Another argument is that Section 42 ROFRs have a different meaning under New York law than common law ROFRs. Trade usage or custom may overcome a literal interpretation of contract language. They note a report from the State Division of Housing and Community Renewal in 2000 that refers to the LIHTC ROFR as an option. They even have a quote from a SunAmerica VP to the effect that they were not engaging in typical real estate transactions, but were entirely tax driven. On that basis, they argue for vacating the district court decision.
The AG suggests in the alternative that the court refer the issue to the New York Court of Appeals to make the determination under New York law. For what it is worth sponsors have done better in state court having won in Massachusetts and Florida.
The Court Of Public Opinion
The not for profits have been vigorous in making their argument to the public, whereas the investors have saved their arguments for the actual courts, where they are doing well at least at the federal level. It seems like the only people defending them in public are a couple of people that show up in my twitter feed. They are quite passionate about the not for profits being in the wrong.
Here is some of the other coverage on this case.
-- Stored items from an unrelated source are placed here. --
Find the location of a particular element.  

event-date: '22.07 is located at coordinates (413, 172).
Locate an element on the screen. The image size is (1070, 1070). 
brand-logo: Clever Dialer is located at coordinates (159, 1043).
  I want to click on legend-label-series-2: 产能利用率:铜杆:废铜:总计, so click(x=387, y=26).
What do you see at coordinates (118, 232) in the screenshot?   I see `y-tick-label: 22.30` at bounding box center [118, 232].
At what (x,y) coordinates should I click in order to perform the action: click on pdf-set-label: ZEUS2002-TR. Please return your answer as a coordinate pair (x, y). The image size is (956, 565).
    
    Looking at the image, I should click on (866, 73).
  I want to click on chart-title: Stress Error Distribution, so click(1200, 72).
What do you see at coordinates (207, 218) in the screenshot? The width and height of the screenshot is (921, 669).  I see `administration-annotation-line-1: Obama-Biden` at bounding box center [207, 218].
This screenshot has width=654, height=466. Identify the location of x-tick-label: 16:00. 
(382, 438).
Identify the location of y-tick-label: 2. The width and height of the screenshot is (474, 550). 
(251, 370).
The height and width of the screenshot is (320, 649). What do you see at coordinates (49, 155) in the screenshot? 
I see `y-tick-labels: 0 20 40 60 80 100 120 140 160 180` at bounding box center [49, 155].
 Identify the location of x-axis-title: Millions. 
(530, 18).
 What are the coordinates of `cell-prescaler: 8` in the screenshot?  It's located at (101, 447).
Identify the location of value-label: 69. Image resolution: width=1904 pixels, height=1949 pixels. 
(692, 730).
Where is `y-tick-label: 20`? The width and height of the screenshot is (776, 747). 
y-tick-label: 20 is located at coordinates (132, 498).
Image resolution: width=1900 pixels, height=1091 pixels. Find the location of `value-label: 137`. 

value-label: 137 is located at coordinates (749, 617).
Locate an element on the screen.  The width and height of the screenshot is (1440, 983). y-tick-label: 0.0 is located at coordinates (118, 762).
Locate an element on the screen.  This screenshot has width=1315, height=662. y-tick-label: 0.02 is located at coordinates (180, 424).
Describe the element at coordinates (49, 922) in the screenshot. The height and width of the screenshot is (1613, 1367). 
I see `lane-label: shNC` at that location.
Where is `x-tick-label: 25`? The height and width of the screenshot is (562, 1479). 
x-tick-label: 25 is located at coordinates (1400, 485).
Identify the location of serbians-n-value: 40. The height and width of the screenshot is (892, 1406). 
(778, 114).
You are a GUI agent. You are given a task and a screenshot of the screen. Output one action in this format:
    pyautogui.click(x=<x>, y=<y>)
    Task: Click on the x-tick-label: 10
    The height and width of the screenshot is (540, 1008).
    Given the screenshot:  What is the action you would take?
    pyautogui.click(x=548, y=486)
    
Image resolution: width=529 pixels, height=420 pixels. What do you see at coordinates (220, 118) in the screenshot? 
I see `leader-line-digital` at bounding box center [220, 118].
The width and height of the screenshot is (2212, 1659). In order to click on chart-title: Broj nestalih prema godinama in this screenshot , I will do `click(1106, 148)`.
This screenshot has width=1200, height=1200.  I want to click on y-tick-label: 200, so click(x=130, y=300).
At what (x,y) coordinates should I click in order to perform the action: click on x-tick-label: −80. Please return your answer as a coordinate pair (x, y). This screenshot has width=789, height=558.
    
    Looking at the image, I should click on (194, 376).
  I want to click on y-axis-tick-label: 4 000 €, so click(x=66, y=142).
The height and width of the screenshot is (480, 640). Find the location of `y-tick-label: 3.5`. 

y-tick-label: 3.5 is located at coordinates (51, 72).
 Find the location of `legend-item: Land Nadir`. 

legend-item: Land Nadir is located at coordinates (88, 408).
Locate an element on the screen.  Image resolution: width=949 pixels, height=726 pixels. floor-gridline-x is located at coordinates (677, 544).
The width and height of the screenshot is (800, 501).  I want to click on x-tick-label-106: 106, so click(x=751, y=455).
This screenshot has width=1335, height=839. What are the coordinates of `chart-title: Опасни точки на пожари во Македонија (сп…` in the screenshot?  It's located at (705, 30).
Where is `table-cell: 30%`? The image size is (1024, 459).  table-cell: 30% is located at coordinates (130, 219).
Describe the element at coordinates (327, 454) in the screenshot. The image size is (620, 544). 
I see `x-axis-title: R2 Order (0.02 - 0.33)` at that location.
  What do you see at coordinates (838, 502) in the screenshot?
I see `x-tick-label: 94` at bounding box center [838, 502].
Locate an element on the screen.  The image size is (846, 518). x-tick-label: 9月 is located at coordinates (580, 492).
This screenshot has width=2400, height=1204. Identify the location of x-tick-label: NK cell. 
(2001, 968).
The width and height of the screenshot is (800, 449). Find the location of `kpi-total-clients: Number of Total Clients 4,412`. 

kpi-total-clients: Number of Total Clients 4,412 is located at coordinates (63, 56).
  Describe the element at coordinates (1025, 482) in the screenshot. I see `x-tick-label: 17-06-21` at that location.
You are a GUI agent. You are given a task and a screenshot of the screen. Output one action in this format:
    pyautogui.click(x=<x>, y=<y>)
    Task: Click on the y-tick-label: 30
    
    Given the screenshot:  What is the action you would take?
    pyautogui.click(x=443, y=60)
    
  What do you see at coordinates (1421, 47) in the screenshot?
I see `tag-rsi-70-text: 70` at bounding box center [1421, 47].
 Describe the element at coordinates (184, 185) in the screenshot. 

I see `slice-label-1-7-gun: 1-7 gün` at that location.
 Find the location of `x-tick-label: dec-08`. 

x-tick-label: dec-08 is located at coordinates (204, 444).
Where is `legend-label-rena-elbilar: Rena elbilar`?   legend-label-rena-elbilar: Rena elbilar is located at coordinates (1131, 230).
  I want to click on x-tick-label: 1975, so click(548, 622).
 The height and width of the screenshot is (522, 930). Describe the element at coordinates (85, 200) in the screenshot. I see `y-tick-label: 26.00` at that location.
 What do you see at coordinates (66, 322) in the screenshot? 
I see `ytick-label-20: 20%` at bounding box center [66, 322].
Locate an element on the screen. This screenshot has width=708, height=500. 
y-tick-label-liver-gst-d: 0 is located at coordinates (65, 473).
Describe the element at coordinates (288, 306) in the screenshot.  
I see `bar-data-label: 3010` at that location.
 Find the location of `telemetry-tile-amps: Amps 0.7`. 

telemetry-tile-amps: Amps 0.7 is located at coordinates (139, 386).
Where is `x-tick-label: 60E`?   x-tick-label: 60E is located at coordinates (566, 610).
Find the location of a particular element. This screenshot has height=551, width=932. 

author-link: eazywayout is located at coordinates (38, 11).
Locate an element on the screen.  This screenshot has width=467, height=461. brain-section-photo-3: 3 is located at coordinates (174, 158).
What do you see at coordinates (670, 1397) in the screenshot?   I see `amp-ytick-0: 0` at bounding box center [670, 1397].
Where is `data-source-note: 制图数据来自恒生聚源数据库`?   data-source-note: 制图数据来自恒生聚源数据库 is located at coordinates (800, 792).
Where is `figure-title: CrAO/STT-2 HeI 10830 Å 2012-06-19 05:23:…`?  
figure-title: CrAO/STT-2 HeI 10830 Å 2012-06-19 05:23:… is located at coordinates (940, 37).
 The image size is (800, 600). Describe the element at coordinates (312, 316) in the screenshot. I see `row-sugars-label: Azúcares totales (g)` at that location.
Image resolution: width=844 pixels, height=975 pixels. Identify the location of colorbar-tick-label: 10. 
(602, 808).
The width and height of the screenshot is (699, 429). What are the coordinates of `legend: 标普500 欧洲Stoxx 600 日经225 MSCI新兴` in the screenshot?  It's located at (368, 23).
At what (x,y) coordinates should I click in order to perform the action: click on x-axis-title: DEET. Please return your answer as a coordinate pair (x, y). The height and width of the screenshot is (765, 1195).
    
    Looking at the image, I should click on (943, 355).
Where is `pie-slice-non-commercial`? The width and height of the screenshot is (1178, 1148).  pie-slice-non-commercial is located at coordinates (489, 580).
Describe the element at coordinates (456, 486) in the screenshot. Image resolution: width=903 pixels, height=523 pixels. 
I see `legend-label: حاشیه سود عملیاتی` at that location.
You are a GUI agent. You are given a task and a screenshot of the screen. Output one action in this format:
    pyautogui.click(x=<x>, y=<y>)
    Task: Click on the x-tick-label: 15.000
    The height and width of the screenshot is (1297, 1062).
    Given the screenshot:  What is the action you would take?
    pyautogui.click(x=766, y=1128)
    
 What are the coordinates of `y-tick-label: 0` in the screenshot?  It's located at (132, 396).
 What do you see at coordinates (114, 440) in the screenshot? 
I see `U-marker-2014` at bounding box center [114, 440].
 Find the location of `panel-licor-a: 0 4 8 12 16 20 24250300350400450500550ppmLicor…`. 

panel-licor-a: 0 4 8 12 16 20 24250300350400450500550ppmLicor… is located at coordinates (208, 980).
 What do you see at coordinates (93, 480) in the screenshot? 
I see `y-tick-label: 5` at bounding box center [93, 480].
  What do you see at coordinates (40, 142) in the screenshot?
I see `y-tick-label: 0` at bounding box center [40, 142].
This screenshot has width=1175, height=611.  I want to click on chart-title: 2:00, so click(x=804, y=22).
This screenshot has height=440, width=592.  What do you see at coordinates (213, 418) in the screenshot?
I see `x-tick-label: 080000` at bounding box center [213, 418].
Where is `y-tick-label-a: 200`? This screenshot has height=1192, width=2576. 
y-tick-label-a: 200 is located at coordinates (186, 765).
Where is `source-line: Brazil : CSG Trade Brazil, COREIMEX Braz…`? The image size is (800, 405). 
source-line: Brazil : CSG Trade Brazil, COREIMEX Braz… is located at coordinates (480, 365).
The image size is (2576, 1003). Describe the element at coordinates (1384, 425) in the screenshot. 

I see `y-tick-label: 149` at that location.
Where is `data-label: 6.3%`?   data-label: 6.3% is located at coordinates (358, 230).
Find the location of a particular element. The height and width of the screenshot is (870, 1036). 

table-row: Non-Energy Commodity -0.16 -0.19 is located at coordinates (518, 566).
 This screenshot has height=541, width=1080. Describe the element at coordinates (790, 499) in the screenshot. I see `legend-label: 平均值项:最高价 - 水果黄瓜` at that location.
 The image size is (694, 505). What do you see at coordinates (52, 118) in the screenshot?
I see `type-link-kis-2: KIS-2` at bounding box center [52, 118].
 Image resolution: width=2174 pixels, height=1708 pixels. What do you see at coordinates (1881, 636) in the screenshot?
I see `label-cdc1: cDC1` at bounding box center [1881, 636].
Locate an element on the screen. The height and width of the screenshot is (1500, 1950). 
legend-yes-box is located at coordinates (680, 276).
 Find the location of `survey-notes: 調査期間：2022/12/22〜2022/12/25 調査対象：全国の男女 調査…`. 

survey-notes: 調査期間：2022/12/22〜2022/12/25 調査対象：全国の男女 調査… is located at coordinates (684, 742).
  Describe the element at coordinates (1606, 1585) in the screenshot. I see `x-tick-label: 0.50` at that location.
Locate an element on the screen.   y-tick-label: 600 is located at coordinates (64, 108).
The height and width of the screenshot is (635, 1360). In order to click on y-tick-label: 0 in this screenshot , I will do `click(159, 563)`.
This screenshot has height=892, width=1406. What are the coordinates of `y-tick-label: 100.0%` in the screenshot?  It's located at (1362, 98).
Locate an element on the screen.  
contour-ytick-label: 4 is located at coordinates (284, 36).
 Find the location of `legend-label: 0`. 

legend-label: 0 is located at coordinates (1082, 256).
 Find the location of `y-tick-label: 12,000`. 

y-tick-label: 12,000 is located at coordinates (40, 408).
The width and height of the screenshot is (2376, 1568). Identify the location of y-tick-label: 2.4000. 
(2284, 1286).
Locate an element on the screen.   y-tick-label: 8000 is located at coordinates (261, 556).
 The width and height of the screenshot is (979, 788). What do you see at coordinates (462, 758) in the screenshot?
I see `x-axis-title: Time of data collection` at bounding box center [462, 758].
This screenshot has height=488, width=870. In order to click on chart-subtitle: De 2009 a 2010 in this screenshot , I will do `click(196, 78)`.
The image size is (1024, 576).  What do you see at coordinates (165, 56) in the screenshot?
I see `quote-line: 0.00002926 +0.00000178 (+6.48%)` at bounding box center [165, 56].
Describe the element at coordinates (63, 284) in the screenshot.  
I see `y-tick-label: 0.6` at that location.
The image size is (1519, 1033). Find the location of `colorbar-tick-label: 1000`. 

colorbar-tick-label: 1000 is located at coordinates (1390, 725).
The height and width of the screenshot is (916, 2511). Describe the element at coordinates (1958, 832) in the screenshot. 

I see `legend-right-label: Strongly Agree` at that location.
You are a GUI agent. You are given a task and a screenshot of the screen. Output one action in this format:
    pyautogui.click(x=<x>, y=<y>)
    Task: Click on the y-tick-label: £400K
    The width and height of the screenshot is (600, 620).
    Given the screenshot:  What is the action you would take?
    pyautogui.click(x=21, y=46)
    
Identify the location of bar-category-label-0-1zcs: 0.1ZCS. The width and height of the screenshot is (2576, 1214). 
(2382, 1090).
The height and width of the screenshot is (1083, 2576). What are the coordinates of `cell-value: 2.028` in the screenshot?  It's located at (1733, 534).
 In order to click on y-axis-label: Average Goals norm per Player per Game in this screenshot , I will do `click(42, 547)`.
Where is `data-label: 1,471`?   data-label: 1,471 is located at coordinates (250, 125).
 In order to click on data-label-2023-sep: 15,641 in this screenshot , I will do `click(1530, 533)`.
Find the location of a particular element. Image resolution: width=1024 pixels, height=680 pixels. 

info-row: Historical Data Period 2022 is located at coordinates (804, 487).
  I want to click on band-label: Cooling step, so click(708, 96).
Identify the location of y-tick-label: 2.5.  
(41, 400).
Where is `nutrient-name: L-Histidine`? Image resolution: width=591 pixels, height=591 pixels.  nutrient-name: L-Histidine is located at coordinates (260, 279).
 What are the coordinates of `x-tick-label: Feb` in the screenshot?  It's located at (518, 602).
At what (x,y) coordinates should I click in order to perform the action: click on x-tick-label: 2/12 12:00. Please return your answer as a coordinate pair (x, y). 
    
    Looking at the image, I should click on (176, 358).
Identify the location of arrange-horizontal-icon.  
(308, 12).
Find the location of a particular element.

The Real Deal has Ownership dispute at Brooklyn rental puts affordable tax break at risk, city says .
Eliot Hetterly has An Emerging Threat to Nonprofit Affordable Housing on the website of the Association for Neighborhood Housing and Development.
Emily Kurtz had an OpEd in The Daily News – A shady partner in affordable housing: How corporations threaten LIHTC’s success. That story is linked to an appeal by RiseBoro to Fight Corporate Greed.
Gabriel Sandoval and Hiram Alejandro Duran have Brooklyn Group Battles for Bushwick Building — and the Future of Affordable Housing in The City.
Kelsey Neubauer has N.Y. AG Joins Appeal To Determine Control Of A Brooklyn Affordable Housing Property on Bisnow.